What is required: Take the entries below and retype them exactly.

Available records:
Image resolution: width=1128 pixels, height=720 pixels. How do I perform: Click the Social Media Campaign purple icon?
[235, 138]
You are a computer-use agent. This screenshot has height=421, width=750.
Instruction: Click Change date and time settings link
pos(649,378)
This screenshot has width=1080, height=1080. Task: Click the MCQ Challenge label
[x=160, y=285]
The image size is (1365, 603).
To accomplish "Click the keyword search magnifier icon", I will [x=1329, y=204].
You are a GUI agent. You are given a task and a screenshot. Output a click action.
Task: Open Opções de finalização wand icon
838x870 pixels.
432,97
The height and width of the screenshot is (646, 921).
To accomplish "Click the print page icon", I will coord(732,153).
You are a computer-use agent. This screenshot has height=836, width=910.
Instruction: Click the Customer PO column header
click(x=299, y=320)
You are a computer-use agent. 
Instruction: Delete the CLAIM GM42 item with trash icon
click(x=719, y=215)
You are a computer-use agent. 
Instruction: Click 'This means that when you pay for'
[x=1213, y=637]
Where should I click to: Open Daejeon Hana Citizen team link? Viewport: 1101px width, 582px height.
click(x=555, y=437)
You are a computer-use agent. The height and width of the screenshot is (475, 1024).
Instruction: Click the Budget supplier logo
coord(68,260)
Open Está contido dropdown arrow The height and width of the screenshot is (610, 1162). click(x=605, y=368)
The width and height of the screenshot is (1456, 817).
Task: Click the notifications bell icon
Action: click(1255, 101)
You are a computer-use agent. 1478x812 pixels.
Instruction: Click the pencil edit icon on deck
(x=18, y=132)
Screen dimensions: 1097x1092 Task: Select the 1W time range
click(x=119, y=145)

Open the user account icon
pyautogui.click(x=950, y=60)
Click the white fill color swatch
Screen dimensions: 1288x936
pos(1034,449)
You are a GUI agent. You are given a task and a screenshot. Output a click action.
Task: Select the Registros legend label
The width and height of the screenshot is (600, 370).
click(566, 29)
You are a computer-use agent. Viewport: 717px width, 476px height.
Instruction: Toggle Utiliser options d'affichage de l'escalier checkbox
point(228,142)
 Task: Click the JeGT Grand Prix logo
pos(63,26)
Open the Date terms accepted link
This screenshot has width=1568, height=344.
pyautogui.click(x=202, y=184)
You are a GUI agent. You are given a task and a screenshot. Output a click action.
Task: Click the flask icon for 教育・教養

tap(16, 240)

Problem solution:
Image resolution: width=1128 pixels, height=720 pixels. How do I perform: Click the Social Media Campaign purple icon?
[235, 138]
You are a computer-use agent. This screenshot has height=421, width=750.
Instruction: Click Change date and time settings link
pos(649,378)
This screenshot has width=1080, height=1080. Task: Click the MCQ Challenge label
[x=160, y=285]
The image size is (1365, 603).
To accomplish "Click the keyword search magnifier icon", I will [x=1329, y=204].
You are a GUI agent. You are given a task and a screenshot. Output a click action.
Task: Open Opções de finalização wand icon
838x870 pixels.
432,97
The height and width of the screenshot is (646, 921).
To accomplish "Click the print page icon", I will coord(732,153).
You are a computer-use agent. This screenshot has height=836, width=910.
Instruction: Click the Customer PO column header
click(x=299, y=320)
You are a computer-use agent. 
Instruction: Delete the CLAIM GM42 item with trash icon
click(x=719, y=215)
You are a computer-use agent. 
Instruction: Click 'This means that when you pay for'
[x=1213, y=637]
Where should I click to: Open Daejeon Hana Citizen team link? Viewport: 1101px width, 582px height.
click(x=555, y=437)
You are a computer-use agent. The height and width of the screenshot is (475, 1024).
Instruction: Click the Budget supplier logo
coord(68,260)
Open Está contido dropdown arrow The height and width of the screenshot is (610, 1162). click(x=605, y=368)
The width and height of the screenshot is (1456, 817).
Task: Click the notifications bell icon
Action: click(1255, 101)
You are a computer-use agent. 1478x812 pixels.
Instruction: Click the pencil edit icon on deck
(x=18, y=132)
Screen dimensions: 1097x1092 Task: Select the 1W time range
click(x=119, y=145)

Open the user account icon
pyautogui.click(x=950, y=60)
Click the white fill color swatch
Screen dimensions: 1288x936
pos(1034,449)
You are a GUI agent. You are given a task and a screenshot. Output a click action.
Task: Select the Registros legend label
The width and height of the screenshot is (600, 370).
click(566, 29)
You are a computer-use agent. Viewport: 717px width, 476px height.
Instruction: Toggle Utiliser options d'affichage de l'escalier checkbox
point(228,142)
 Task: Click the JeGT Grand Prix logo
pos(63,26)
Open the Date terms accepted link
This screenshot has width=1568, height=344.
pyautogui.click(x=202, y=184)
You are a GUI agent. You are given a task and a screenshot. Output a click action.
Task: Click the flask icon for 教育・教養

tap(16, 240)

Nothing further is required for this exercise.